Wood engraving is a relief printing technique which closely resembles the woodcut. In a woodcut, the block is cut along the grain, using planks that have been cut vertically from the trunk. In wood engraving the artist cuts across the grain. Very hard species of wood, like plum or palm trees, are used for engraving. A stronger tool – the burin – was needed to work this hard wood. A burin has a metal shaft that is V-shaped in section, with a sharp point at the end. It would be used to remove the parts of the wood that were not to be printed. This explains the different name of the technique: rather than cutting away the wood, the engraver would work against the end grain.

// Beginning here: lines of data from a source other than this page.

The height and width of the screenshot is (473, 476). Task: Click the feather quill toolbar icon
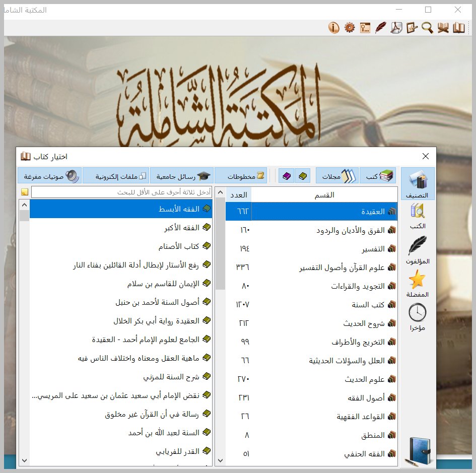click(381, 28)
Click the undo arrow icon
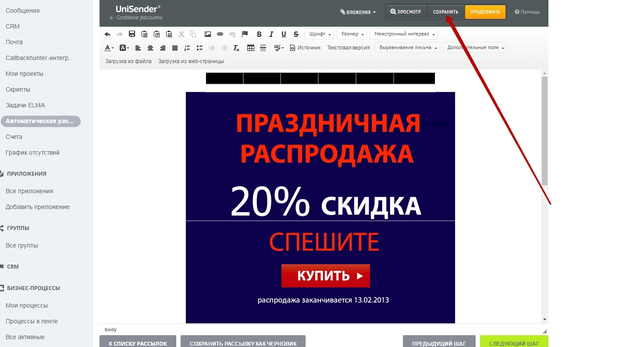The width and height of the screenshot is (644, 347). pos(107,34)
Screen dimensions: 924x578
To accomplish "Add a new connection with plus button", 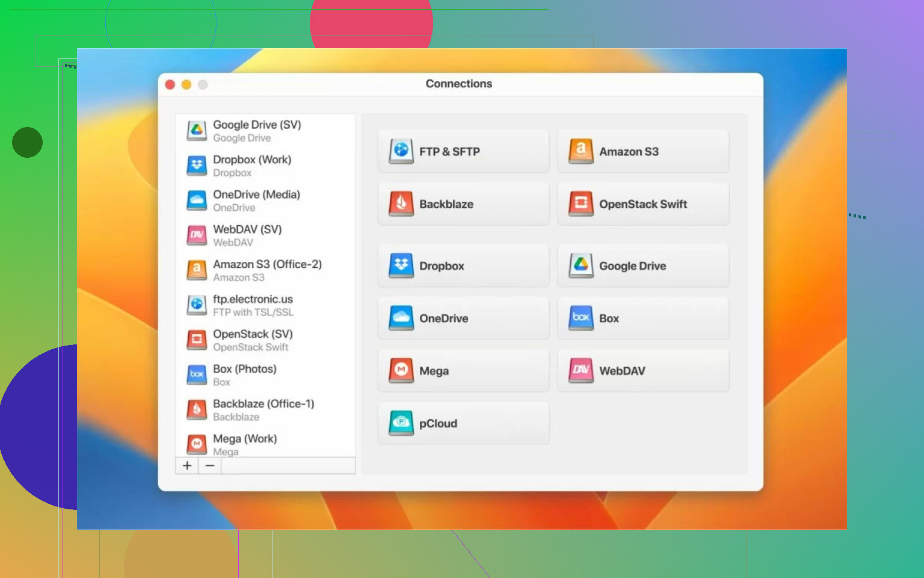I will click(x=187, y=465).
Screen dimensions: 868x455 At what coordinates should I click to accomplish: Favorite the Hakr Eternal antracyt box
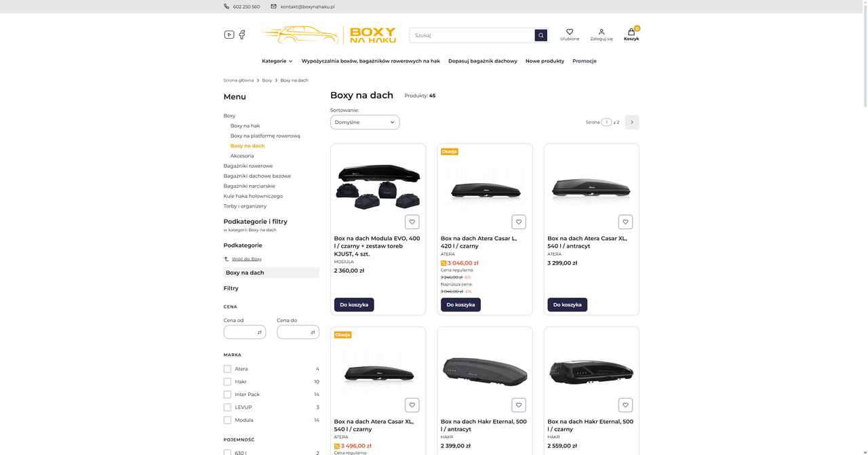pos(519,405)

It is possible to include more detailing in a wood engraving, as the burin allows grooves to be cut with more precision. Greys can also be introduced to the image using very fine cross hatching. Wood engravings tend to be fairly small, though larger prints can be made by joining several blocks together.
When working with wood Escher would often alternate between the woodcut and wood engraving technique. He was a fan of both. Wood engraving allowed him to introduce more detail, so he regularly opted for this technique. Considering his entire body of work, however, we cannot conclude that he would allow his choice of a particular technique to be dictated by the image he wished to make. Escher liked a challenge, and he would sometimes opt to make a highly detailed print using the woodcut technique, whereas a wood engraving might seem to be a more logical choice. He never actually worked with the level of detail and grey tones that an artist like Gustave Doré (1832-1883) used, for example. In Escher’s work the contrast between black and white, wood and groove always dominated. He had created many woodcuts before venturing into wood engraving. One of the first results dates from 1931, an invitation to an exhibition of his work in The Hague. The print shows a statue of a lion in Ravello, Italy, and the lettering for the exhibition. It is a graphic image that would have worked perfectly well as a woodcut. When he wanted to introduce lots of details and grey tones, he would make a lithograph.

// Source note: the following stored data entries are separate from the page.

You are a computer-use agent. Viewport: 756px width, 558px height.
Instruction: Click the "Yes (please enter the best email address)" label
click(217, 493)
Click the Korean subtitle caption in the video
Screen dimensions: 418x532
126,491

The wood engraving technique was developed by British printmaker Thomas Bewick (1753-1828), based on the woodcut and copperplate engraving techniques. The new technique allowed for more detailing than a woodcut, and was much cheaper and simpler than copperplate engraving. The most famous artist to work with this technique was Gustave Doré, who was highly skilled in drawing, engraving, sculpting and painting. He was able to reach a large audience, as his engravings were used as illustrations for books including the Bible, Dante’s La Divina Comedia, Don Quixote by Miguel de Cervantes, The Tempest by William Shakespeare, Milton’s Paradise Lost, Homer’s Odyssey and La Fontaine’s fables. He sometimes made the engraving himself, though he generally left it to a craftsman. Doré started with a sketch, then made a pen and ink drawing on a block of wood, and used watercolour to indicate shading. The engraver cut the block and added Doré’s name.
When electrotyping (also known as galvanoplasty) was invented around 1850 it became possible to make duplicates of wood engravings and woodcuts. An impression of the original printing block would be made in bee’s wax and then hung in an electrotype bath to create a durable copy of the original wooden block in copper or zinc. This allowed books and magazines to be printed simultaneously in several editions with the same illustrations. The technique was frequently used for popular scientific illustrations, and for newspapers and magazines. Towards the end of the nineteenth century wood engraving as a method of reproducing artworks or illustrating publications was replaced by photography, which was much quicker and more efficient. After that, wood engraving was used mainly by artists. Some became well-known for their wood engraving, including Edward Calvert, Clare Leighton, Eric Gill, John Buckland Wright and, in the Netherlands (besides Escher), Nico Eekman, Nico Bulder and Pam G. Rueter.